### YOUR TASK
Transcribe the lines of the listing without changes, beginning with the line that contains "on View layer." and ending with the line that contains "center [1156, 684].", both included.

### DATA IN THIS EXERCISE
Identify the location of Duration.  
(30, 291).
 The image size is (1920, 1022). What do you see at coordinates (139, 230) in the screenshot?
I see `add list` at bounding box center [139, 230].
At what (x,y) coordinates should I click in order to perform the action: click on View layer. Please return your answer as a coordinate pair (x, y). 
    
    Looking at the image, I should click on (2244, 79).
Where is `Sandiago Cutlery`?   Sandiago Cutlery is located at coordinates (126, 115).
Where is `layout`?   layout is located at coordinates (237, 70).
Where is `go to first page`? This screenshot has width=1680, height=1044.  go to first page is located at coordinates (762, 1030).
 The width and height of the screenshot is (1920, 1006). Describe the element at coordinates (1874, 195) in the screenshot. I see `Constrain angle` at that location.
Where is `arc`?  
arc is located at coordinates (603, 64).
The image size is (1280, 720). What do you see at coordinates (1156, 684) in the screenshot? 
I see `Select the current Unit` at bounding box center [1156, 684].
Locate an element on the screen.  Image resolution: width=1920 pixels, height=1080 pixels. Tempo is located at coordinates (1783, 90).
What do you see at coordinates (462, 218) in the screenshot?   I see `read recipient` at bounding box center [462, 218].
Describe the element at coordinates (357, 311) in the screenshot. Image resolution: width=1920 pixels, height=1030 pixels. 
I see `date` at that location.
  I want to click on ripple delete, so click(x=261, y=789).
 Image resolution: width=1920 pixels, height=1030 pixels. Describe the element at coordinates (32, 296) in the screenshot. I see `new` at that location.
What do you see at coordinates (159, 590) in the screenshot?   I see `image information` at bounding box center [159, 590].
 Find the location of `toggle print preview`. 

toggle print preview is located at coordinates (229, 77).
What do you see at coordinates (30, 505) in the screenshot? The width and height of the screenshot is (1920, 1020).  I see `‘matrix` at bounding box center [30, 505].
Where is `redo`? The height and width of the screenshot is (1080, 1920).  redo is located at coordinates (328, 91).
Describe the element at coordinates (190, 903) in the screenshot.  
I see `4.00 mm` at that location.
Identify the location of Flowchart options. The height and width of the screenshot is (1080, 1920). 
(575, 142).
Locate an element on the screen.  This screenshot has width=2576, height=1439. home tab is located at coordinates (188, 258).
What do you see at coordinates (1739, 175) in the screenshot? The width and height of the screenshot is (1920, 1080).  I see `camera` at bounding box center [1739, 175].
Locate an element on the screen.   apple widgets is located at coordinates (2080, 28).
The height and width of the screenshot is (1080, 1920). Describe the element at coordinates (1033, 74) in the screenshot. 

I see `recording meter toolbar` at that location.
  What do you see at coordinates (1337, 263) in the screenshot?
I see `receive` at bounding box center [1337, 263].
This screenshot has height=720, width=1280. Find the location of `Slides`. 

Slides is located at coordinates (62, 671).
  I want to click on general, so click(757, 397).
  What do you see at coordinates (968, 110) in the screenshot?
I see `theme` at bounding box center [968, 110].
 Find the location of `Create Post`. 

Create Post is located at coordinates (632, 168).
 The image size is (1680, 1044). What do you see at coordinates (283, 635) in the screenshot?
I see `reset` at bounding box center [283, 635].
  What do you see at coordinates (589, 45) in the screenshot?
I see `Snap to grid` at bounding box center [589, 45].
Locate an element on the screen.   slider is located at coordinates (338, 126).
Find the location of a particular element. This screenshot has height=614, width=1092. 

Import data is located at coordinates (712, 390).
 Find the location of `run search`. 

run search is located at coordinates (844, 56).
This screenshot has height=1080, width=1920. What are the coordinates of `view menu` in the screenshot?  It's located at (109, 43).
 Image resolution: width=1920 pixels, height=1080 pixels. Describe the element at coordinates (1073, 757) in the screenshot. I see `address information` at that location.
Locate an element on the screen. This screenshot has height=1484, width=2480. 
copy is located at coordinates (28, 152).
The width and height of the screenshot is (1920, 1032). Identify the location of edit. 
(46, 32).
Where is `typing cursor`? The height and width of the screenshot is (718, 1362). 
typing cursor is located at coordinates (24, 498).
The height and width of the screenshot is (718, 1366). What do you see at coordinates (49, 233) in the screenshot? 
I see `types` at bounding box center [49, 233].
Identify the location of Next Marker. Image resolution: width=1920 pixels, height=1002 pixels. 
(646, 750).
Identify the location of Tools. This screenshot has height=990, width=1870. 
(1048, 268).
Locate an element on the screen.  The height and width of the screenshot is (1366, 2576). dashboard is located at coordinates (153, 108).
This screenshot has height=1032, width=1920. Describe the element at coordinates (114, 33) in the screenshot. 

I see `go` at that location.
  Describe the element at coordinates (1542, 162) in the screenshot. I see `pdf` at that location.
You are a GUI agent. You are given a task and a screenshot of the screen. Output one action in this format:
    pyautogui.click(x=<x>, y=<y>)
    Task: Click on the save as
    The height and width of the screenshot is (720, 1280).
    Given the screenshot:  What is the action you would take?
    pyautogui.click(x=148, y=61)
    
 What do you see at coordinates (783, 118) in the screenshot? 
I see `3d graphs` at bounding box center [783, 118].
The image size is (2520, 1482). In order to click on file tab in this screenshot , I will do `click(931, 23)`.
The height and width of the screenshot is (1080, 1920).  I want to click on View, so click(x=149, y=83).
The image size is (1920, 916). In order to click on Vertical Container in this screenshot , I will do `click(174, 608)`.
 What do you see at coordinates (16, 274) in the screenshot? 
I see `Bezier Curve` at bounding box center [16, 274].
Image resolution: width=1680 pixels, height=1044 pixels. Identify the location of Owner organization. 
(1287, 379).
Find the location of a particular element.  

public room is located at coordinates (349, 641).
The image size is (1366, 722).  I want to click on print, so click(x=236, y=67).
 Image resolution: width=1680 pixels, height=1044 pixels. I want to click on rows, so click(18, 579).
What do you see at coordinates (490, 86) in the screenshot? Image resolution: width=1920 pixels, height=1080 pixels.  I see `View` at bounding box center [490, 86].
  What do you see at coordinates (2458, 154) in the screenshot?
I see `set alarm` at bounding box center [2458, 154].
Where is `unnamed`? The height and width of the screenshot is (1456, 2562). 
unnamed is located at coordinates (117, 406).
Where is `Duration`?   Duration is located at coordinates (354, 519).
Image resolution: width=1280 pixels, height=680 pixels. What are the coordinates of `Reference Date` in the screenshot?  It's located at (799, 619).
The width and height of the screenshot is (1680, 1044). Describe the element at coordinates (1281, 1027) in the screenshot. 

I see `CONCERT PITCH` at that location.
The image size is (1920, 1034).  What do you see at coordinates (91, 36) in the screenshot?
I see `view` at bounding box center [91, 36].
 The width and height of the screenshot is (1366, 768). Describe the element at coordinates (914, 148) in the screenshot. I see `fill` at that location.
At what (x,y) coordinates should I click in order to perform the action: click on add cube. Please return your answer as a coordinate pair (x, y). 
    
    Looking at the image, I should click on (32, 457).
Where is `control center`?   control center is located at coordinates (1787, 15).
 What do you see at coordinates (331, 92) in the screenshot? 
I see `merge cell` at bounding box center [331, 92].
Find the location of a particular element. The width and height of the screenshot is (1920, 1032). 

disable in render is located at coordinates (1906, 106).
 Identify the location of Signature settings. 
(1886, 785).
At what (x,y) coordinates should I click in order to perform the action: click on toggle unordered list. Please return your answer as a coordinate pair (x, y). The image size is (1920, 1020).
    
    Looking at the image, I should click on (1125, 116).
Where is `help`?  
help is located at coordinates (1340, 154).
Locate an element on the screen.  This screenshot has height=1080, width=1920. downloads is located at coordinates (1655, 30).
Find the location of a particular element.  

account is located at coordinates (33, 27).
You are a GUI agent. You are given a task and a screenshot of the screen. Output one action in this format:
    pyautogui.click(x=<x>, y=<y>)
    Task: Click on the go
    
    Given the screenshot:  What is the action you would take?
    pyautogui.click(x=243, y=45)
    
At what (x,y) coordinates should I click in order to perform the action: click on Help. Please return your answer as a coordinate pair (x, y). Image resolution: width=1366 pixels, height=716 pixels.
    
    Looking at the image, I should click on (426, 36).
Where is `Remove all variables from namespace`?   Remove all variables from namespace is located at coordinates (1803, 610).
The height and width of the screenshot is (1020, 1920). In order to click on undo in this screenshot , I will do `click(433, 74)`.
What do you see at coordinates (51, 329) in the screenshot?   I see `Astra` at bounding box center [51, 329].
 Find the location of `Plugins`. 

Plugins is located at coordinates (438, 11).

### RESPONSE TO THE TASK
At what (x,y) coordinates should I click in order to perform the action: click on View layer. Please return your answer as a coordinate pair (x, y). 
    
    Looking at the image, I should click on (2244, 79).
Where is `Sandiago Cutlery`?   Sandiago Cutlery is located at coordinates (126, 115).
Where is `layout`?   layout is located at coordinates (237, 70).
Where is `go to first page`? This screenshot has width=1680, height=1044.  go to first page is located at coordinates (762, 1030).
 The width and height of the screenshot is (1920, 1006). Describe the element at coordinates (1874, 195) in the screenshot. I see `Constrain angle` at that location.
Where is `arc`?  
arc is located at coordinates (603, 64).
The image size is (1280, 720). What do you see at coordinates (1156, 684) in the screenshot? 
I see `Select the current Unit` at bounding box center [1156, 684].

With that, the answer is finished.